‘Biz de sizin gibi burjuvayız’
İkinci Dünya Savaşı'ndan sonra oluşan iki kutuplu dünya düzeninde ve sonrasında dünyanın neresinde bir kaos veya darbe olsa arkasında ABD ve Batı Bloku vardı. Tabii bu tespit, Sovyetler'in ve devamındaki Rusya'nın ya da Çin'in tertemiz olduğu anlamına gelmiyor.
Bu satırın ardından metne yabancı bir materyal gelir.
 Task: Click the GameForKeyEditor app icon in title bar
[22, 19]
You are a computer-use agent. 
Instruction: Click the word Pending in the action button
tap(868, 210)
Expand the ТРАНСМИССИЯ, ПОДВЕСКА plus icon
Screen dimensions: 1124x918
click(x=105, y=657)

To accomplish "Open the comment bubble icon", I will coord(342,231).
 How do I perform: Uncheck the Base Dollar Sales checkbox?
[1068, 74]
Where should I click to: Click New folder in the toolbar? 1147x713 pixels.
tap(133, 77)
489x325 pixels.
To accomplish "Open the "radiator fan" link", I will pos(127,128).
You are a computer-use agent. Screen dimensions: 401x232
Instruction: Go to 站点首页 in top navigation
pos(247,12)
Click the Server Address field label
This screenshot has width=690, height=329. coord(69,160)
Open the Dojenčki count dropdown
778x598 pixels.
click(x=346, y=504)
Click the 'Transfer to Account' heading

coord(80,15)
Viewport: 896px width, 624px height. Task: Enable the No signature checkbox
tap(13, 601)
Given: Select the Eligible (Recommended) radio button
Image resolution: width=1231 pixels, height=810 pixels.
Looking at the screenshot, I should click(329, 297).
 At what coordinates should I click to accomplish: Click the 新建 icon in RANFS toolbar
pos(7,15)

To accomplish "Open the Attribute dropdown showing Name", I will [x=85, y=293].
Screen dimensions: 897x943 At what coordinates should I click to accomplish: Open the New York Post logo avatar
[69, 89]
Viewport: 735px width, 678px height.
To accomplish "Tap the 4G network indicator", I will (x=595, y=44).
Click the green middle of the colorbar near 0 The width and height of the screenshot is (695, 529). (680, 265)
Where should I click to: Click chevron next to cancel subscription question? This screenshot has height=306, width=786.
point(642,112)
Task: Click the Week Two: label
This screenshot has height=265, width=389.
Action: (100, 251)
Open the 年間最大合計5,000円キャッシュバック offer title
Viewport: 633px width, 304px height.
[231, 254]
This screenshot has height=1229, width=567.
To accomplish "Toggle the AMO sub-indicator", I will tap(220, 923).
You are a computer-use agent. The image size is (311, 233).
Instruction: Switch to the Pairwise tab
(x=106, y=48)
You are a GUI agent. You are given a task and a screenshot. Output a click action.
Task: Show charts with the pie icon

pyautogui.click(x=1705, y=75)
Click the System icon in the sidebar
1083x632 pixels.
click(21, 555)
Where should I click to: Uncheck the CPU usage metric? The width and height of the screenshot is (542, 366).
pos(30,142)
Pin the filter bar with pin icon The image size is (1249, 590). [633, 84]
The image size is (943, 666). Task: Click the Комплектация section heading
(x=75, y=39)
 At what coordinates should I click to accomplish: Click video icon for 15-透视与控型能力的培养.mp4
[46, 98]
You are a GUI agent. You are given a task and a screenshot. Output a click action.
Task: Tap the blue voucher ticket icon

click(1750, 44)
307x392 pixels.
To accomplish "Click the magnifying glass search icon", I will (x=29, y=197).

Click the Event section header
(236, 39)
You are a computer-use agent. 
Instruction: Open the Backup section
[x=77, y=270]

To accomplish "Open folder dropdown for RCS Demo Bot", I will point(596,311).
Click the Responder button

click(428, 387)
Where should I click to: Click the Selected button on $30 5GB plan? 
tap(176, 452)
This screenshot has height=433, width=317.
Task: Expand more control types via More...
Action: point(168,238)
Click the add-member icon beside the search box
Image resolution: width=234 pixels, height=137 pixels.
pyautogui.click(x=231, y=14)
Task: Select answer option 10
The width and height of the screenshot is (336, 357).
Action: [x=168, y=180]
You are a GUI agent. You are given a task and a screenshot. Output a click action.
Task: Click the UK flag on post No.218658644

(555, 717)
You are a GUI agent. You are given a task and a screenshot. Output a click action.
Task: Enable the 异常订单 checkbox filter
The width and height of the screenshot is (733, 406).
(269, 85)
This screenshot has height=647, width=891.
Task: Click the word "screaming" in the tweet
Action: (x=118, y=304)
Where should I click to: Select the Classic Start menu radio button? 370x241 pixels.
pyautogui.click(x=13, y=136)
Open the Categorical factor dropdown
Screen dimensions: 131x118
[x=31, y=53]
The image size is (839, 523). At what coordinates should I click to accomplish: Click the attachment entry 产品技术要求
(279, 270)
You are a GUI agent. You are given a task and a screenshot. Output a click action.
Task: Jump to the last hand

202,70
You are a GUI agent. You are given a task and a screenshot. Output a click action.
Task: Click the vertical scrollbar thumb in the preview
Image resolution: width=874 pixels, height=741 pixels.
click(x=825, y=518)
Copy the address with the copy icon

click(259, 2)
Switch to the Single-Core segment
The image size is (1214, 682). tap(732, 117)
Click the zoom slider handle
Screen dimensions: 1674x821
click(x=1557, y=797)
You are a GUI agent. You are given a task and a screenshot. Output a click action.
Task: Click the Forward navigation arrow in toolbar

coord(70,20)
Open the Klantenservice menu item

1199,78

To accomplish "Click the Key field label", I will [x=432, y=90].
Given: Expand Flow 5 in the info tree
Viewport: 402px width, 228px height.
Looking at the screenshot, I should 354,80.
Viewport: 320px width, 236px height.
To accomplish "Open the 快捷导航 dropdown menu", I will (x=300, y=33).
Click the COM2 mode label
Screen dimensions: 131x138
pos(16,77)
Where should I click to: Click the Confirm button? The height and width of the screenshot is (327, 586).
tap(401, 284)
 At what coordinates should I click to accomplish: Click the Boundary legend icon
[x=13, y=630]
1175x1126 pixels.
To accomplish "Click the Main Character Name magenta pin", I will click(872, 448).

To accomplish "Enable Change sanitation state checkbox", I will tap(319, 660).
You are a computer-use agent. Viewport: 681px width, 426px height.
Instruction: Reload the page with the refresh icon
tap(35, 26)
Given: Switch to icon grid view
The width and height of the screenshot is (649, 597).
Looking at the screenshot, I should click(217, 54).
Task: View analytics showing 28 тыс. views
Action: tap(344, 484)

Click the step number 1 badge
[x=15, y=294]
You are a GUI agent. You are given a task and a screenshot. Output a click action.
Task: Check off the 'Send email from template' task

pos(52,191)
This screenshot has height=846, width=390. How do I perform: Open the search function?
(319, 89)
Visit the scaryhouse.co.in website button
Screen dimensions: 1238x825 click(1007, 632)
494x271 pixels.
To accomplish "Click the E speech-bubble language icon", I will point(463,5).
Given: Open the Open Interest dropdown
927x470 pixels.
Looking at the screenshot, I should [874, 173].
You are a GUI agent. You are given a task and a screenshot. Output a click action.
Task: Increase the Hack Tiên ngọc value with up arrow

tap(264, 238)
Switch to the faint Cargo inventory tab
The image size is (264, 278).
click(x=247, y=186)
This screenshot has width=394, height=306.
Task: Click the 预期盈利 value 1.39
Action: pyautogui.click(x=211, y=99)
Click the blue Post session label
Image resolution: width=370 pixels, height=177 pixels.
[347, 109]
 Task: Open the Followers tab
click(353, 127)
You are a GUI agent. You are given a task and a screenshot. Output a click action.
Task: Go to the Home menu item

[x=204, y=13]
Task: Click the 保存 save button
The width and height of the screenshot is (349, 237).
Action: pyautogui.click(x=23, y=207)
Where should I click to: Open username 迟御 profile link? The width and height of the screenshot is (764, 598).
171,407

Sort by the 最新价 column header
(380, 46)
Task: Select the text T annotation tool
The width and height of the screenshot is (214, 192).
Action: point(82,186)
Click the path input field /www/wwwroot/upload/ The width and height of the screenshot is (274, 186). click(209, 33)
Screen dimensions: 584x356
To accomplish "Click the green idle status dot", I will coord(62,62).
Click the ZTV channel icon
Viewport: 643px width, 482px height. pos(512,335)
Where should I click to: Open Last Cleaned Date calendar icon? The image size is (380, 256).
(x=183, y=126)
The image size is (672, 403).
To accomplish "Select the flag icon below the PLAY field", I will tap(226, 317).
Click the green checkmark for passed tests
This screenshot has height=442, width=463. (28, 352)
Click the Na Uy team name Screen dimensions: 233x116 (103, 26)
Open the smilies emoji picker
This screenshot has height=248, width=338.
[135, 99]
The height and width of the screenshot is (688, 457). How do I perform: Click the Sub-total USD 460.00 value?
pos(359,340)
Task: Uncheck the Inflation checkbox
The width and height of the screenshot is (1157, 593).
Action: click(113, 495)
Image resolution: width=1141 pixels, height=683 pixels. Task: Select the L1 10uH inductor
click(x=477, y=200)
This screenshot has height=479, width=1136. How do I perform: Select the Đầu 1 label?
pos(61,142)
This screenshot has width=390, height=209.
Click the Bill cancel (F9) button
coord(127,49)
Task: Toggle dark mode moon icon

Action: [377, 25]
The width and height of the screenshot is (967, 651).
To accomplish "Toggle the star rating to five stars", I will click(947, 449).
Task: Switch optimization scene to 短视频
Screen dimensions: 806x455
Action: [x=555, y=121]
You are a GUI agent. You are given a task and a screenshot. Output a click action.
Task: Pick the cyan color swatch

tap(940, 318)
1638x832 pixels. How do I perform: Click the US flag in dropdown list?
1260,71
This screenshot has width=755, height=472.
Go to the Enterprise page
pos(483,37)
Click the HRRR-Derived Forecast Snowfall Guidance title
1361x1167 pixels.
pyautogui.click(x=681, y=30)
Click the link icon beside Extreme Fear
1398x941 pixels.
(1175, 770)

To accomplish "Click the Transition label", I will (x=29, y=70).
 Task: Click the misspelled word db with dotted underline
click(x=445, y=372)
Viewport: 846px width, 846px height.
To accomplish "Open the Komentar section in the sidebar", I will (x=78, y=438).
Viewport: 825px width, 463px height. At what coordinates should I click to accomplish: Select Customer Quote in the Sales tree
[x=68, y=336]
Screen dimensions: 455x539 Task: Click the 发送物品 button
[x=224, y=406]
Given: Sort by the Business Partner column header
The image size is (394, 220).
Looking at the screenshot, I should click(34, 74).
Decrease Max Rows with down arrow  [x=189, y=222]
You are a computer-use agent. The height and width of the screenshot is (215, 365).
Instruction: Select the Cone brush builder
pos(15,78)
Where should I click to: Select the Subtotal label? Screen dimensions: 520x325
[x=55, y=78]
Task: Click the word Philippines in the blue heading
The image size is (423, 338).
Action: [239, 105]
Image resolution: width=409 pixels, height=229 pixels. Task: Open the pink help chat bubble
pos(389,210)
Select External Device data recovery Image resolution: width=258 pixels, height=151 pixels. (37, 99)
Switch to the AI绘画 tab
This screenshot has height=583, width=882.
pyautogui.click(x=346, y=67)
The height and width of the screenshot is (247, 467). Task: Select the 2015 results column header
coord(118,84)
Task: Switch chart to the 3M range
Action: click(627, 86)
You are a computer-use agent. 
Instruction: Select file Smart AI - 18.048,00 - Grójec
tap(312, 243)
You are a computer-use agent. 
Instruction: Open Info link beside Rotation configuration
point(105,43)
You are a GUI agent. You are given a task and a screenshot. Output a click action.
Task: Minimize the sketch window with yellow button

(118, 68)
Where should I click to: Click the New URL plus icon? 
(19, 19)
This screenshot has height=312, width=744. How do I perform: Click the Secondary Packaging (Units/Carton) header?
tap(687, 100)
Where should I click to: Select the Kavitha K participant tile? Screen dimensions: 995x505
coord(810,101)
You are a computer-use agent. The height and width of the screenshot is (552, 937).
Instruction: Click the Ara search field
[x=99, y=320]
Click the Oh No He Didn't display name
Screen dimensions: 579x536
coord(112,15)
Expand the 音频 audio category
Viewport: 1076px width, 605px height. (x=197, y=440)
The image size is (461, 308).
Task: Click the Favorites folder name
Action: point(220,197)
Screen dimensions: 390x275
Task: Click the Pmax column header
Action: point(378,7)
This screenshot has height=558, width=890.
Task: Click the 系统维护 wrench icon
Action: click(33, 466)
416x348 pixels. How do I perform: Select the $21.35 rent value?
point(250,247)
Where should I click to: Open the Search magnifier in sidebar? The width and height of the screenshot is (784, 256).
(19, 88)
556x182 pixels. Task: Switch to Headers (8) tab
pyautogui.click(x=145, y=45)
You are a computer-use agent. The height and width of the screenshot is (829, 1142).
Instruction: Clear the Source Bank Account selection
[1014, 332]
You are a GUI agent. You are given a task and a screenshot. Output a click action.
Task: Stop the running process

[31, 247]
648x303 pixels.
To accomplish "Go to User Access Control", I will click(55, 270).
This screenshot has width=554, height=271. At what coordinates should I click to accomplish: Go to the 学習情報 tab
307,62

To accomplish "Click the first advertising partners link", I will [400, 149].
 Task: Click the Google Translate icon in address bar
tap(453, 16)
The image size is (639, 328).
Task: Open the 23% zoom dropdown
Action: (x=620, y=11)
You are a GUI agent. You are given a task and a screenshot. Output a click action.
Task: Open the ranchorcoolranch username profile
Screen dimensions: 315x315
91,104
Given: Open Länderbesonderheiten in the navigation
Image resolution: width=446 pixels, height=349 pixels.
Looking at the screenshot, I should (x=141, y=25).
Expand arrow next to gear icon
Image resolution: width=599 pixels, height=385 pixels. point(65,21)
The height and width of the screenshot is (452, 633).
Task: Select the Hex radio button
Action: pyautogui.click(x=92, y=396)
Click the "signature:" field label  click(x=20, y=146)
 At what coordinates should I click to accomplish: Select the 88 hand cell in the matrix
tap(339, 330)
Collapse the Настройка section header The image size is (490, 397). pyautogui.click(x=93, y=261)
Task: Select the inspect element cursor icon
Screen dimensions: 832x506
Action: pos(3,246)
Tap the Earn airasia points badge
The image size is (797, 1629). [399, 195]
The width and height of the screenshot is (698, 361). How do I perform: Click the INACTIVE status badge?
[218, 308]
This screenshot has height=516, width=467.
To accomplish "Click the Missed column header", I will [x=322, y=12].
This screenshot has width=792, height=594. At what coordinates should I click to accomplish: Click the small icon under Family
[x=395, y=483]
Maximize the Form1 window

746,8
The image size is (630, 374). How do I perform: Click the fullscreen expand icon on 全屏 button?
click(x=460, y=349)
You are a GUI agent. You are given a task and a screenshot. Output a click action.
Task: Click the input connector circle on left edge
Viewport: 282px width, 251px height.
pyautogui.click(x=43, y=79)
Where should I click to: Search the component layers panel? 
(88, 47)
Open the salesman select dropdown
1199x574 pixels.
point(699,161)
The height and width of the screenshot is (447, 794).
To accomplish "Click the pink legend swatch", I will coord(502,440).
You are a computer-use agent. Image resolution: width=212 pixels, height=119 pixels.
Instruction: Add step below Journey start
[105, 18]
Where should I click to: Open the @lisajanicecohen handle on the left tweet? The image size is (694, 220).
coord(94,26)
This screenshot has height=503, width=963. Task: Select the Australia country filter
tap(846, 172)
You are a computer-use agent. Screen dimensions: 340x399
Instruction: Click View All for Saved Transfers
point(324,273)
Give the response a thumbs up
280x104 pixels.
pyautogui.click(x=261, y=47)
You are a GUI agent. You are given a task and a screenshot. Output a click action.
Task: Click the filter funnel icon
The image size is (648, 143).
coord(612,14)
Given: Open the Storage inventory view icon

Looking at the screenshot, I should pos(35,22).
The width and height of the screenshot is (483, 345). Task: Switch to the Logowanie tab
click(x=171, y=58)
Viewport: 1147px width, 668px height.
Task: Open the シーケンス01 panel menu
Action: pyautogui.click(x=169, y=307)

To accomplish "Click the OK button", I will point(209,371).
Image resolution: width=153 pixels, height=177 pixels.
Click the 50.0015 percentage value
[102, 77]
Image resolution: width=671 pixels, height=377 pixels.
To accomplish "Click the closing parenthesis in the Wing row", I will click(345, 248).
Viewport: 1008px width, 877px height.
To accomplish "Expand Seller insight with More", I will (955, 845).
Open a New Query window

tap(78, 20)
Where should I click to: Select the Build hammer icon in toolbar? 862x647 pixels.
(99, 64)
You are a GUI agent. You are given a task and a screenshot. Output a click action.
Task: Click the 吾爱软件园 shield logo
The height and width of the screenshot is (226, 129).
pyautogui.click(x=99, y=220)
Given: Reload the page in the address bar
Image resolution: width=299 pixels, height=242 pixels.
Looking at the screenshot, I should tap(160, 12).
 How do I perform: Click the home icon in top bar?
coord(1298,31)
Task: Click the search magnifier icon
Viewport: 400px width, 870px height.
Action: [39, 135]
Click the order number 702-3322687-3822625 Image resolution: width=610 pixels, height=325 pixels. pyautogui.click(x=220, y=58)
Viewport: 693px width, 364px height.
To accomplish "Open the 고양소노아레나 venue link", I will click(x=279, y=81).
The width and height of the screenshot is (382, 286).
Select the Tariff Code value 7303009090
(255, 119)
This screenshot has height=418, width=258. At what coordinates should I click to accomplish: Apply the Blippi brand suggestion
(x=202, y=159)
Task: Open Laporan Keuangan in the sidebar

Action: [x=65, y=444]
Ama düzenin esas patronu ABD'ydi ve ABD hâkimiyetini ya ekonomik tetikçileriyle ya da başta CIA olmak üzere Batılı istihbarat örgütleri aracılığıyla kaos çıkararak, kumpas kurarak yönetti. Küresel dengeyi bir "düşman" yaratarak sürdürdü.
Başlarda düşman Sovyetler ve Çin'di. Sovyetler çökertildikten sonra Rusya hedefe konuldu. Aynı zaman diliminde ona paralel ikinci bir "düşman" daha üretildi. Kendi kurdurdukları terör örgütleri ve "haydut devletler" üzerinden İslam "düşman" ilan edildi. Şu anda bu sürecin içindeyiz.
Hiç değişmeyen düşmanları ise "bağımsızlıkçı" liderler ve ülkelerdi. Atatürk'ten Tito'ya, Musaddık'tan Gandi'ye, günümüzde ise Lula da Silva'dan Recep Tayyip Erdoğan'a bağımsız veya biraz otonom davranan liderler veya ülkelere ya darbe yapıldı ya da itibarsızlaştırıldı.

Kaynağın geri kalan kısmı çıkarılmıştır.